En 1598, Pérez de Alesio contrajo matrimonio en Lima con María de Fuentes, perteneciente a una importante familia de la ciudad. Por estas fechas, aparece incorporado a la compañía de arcabuceros limeña, cargo militar honorífico y remunerado. Al mismo tiempo, se preocupó de intervenir en actividades vinculadas a la explotación minera, sin que se sepa la rentabilidad económica que obtuvo de ella.

De sus actividades pictóricas en Lima, se ha señalado que Pérez de Alesio fue autor de la vida de Santo Domingo realizada para el Convento de este santo en Lima; sin embargo, se ha podido demostrar posteriormente que tal encargo fue realizado en 1608 por Miguel Güelles, quien envió los cuadros desde Sevilla.

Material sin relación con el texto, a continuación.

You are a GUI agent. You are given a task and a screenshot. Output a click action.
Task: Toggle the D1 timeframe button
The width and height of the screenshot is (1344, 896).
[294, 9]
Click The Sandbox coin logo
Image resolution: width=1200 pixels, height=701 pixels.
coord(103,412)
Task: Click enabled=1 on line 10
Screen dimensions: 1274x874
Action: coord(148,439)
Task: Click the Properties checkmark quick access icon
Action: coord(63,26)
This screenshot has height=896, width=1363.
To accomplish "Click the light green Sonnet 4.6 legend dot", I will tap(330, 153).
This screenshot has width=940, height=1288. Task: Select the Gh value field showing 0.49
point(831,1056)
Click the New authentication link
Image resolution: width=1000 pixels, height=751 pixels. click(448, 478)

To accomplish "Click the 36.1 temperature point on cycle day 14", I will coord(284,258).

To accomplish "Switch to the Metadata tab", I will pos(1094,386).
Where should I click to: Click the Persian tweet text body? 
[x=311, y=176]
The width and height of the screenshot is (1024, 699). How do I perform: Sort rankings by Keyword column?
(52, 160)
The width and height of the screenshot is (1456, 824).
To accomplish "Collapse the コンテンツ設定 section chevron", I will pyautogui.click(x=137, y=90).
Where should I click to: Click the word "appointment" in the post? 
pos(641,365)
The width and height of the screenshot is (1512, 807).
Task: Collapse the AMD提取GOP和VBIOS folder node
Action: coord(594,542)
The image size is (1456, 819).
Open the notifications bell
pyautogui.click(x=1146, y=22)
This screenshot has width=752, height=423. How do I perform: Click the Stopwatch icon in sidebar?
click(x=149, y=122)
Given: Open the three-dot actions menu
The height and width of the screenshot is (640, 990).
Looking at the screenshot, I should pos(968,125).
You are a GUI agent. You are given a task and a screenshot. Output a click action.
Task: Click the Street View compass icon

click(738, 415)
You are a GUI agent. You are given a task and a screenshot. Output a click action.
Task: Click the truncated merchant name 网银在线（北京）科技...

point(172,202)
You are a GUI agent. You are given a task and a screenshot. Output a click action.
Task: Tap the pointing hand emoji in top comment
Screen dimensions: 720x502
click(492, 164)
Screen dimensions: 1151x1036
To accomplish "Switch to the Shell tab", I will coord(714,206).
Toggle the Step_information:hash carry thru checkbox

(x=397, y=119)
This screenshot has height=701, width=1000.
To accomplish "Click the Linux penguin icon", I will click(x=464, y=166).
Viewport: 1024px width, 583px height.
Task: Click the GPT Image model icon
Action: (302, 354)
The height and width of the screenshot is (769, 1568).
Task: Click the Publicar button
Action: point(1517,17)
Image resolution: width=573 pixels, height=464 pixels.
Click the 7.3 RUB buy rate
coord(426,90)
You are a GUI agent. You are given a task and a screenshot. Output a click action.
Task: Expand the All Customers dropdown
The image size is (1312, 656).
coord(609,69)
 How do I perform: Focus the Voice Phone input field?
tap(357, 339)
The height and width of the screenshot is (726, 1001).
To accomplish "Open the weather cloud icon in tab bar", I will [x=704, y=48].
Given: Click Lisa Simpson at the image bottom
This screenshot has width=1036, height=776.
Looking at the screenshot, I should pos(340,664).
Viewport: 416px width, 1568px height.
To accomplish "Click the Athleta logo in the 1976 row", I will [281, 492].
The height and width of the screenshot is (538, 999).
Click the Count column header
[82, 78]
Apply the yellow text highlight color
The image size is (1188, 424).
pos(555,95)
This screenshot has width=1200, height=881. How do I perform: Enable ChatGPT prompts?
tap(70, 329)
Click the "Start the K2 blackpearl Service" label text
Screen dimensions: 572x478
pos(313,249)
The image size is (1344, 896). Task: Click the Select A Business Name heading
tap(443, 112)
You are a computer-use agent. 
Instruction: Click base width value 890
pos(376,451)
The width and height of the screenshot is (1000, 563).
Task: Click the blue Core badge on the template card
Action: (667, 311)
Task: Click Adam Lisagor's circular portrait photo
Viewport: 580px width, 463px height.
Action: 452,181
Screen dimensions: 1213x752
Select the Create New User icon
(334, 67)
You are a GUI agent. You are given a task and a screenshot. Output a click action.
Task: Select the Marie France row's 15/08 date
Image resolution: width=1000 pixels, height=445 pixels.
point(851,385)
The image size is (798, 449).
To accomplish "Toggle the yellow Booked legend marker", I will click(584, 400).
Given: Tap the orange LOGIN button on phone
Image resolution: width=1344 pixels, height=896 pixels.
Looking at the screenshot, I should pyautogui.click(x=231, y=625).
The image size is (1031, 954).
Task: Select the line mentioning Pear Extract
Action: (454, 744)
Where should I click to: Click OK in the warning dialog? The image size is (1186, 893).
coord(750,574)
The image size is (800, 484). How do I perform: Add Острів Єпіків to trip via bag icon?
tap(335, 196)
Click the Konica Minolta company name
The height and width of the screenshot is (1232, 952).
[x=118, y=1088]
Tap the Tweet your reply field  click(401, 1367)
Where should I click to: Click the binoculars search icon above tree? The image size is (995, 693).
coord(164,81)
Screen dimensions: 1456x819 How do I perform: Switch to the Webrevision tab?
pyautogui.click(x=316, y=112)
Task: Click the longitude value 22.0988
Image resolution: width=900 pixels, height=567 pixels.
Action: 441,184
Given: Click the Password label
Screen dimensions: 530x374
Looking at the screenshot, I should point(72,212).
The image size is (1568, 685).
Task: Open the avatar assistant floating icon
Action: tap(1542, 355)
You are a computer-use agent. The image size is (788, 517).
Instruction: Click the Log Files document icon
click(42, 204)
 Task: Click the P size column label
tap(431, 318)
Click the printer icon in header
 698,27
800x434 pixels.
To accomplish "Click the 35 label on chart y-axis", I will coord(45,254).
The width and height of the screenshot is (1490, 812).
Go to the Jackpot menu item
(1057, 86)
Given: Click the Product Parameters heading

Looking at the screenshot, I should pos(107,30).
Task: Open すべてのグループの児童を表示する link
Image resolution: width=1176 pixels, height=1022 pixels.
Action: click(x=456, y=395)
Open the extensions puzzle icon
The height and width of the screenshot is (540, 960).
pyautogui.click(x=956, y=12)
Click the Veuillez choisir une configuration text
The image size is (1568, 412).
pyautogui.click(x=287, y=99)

En 1592 contrató una pintura de San Jerónimo para la capilla de Juana de Aliaga, quien mandó pintar a dicho santo en memoria de su padre el conquistador Jerónimo de Aliaga, que aparecía retratado en la pintura.

Parece que el original de esta pintura se perdió, conservándose en su lugar una copia del siglo xix.

Pese a que este pintor vivió muchos años más en Lima, ninguna obra de su mano aparece documentada, ni tampoco puede admitirse con seguridad ninguna de las numerosas obras que a su nombre se han atribuido.

 

Obras de ~: La lucha entre ángeles y demonios por el cuerpo de Moisés, Capilla Sixtina, Vaticano, 1573 (atrib.); Decoración de estancias en Villa Mondragone, Roma, 1575; Oratorio Gonfalone, Roma, 1575 (con colaboración); Decoración de la Sala de Embajadores, Palacio de la Valleta, Malta, 1576; Bautismo de Cristo, 1576; San Lorenzo, San Esteban, San Eligio, Santa Bárbara y Santa María Magdalena, iglesia de San Eligio degli Oreficci, Roma, 1582-1583; San Cristóbal, Catedral, Sevilla, 1583; Santiago en la batalla de Clavijo, altar de la parroquia de Santiago, Sevilla, 1585; San Jerónimo, capilla de Juana de Aliaga, Lima, 1592 (desapar.).

 

Bibl.: D. Angulo, Pintura del Renacimiento, en M. Almagro Basch et al., Ars Hispaniae: historia universal del arte hispánico, t. XII, Madrid, Plus Ultra, 1954; T. Mesa-Gisbert, “El pintor Mateo Pérez de Alesio”, en Cuadernos de Arte y Arqueología (La Paz) (1971); J. Bernales Ballesteros, “Mateo Pérez de Alesio, Pintor romano en Sevilla y en Lima”, en Archivo Hispalense, n.º 174 (1973); E. Valdivieso, Historia de la pintura sevillana: siglos XIII al XX, pról. de A. E. Pérez Sánchez, Sevilla, Guadalquivir, 1986; Pintura Barroca sevillana, Sevilla, Guadalquivir, 2003.